___ Extracted material

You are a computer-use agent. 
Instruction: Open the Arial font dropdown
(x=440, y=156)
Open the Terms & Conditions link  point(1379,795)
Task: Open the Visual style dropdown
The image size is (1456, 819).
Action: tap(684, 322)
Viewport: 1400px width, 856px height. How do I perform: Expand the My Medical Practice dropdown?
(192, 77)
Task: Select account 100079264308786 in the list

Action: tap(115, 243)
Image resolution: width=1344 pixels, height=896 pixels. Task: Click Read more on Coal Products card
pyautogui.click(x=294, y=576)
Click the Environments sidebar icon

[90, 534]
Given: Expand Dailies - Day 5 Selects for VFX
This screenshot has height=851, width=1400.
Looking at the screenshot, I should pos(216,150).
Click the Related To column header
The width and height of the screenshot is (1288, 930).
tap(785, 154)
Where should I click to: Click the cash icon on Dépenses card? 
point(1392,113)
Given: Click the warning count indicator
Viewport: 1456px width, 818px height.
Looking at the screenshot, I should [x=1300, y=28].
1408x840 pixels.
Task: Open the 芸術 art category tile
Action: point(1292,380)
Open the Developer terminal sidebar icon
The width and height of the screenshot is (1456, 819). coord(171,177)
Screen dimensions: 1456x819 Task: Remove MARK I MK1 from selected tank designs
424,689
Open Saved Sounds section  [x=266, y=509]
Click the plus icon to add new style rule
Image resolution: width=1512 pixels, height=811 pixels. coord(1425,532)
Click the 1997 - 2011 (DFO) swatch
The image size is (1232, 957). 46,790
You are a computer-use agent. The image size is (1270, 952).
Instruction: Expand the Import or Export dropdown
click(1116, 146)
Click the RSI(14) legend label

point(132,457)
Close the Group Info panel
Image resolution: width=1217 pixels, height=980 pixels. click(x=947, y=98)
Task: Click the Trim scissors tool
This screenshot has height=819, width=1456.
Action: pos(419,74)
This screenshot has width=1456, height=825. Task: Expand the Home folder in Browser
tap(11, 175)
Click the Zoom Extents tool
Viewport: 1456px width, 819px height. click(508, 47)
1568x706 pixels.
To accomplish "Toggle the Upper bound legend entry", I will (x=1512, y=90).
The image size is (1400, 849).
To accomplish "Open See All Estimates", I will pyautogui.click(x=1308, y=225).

______

* **Work to be completed**
Using the data above, report how many lines include the string "agent" and add nothing to the number.

* **Response box**
2